# Exact forces (not net forces) involved in pushing a line of boxes?

1. Jul 21, 2010

### InvisibleMan1

When you have a line of 4 boxes without gaps between adjacent boxes, and all of them are at rest, what exact forces are involved when a rightward force is applied to the leftmost box to cause it to move straight into the other boxes? To make this easier, lets assume no gravity, friction, or air resistance is involved.

Here is a picture of the situation:

I have been trying various ways to solve this. One thing I did was figure out how a stack of objects sitting on the ground would interact with eachother (https://www.physicsforums.com/showthread.php?t=417332"). I was hoping this would clear things up, but I am still confused as to how this works. Here is what I came up with:

To me, this looks like the force being applied to A causes D to accelerate leaving A, B, and C at rest. However, as soon as D moves, C is no longer applying F4 to it so it cannot move. I have been trying to solve this "chicken and egg" problem for a while, but I can't quite get my head around it...

Thinking of ABCD as a single object of mass A_mass + B_mass + C_mass + D_mass works of course, but since they don't actually form a single solid object, I need to somehow figure out how the individual objects are affecting eachother. I was able to figure out that the net force of each object is rightward facing and has a magnitude equal to a fraction of the force pushing object A to the right. The fraction is based on the mass of the object in relation to the total mass (as I type this I'm guessing it is (mass/total_mass)*force), but I can't figure out how that net force comes about. What exact forces were involved to create that net force?

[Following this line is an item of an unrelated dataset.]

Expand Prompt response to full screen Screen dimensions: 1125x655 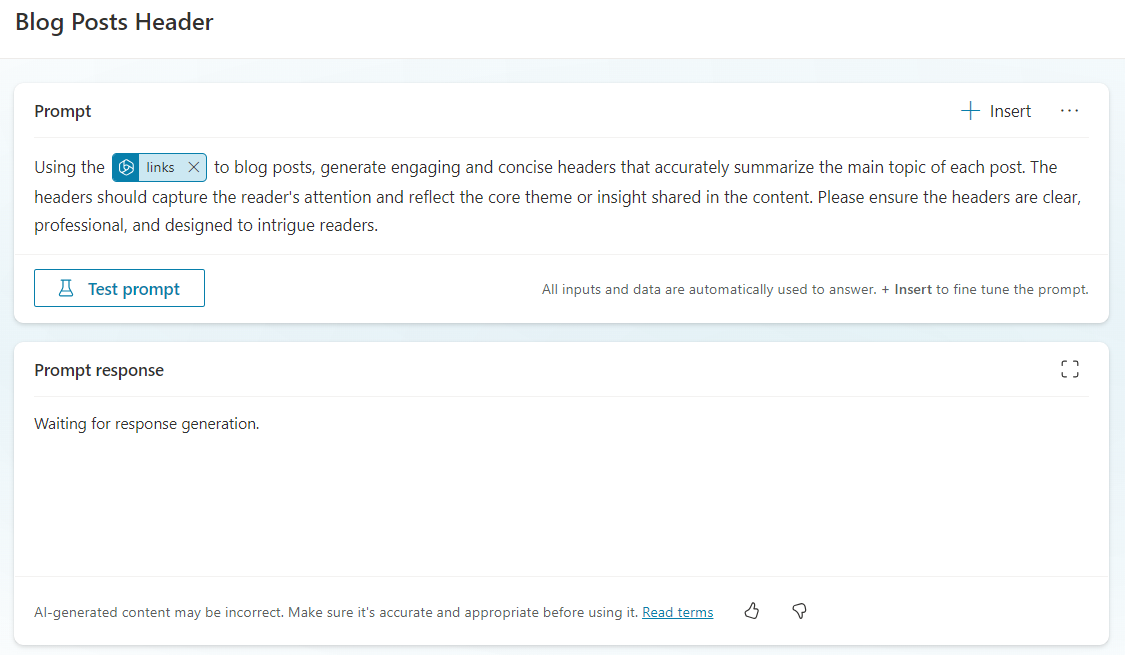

Last edited by a moderator: Apr 25, 2017
2. Jul 21, 2010

### housemartin

make an experiment ;]
if you push box A with force F, all four boxes will accelarate at the same rate, with acceleration given by:
a = F/(Ma+Mb+Mc+Md)
box D will not start to move away from D, unless there is something else involved besides boxes and force you apply (like some bomb between box C and D which explodes ;]).
Net force on each box will be the force, that makes this box to accelerate at a:
net_F(on D) = Md*a = Md*F/(Ma+Mb+Mc+Md)
excact forces on D when added must give net_F(on D). But there is only one force acting on D, that is force exerter by box C.
On box C there are two forces - one by box B, o ther by box D. According to Newton's third law force by box D is equal in magnitude to the force by C to D, but acting in opposite direction. Using this you can find force by box B on box C. And similarly forces on B and A.

Last edited: Jul 21, 2010
3. Jul 21, 2010

### InvisibleMan1

Hmmm, well that's the result I described in my post, but it's good to know that it's actually correct. So given the mass of A, B, and C as 10 and the mass of D as 20, and a rightward force of 1N, the forces will look like this?
(For simplicity, the scale of each arrow is not taken into account)

Are these all of the forces involved (assuming no gravity, air resistance, or friction)?

Edit: I mean all of the forces involved with A, B, C, and D. In other words, only the FBDs of A, B, C, and D. There is something applying the force to A, but I'm not interested in the FBD of that "something".

Last edited: Jul 21, 2010
4. Jul 21, 2010

### housemartin

well, that force of 1 N must have come from somewhere, if you pushing box A with your hand, then box A will exert force F on your hand.

5. Jul 21, 2010

### InvisibleMan1

Sorry, I meant to ask if those are the only forces involved when considering only A, B, C, and D. There is something applying the force, but I'm only interested in the FBDs of A, B, C, and D.

6. Jul 21, 2010

### Staff: Mentor

Looks good to me.

7. Jul 21, 2010

### housemartin

I guess that then those are the only forces. At least only ones I could think of ;]

8. Jul 21, 2010

### InvisibleMan1

Thanks for the help.

This raises another question, but I'll create a new thread for it.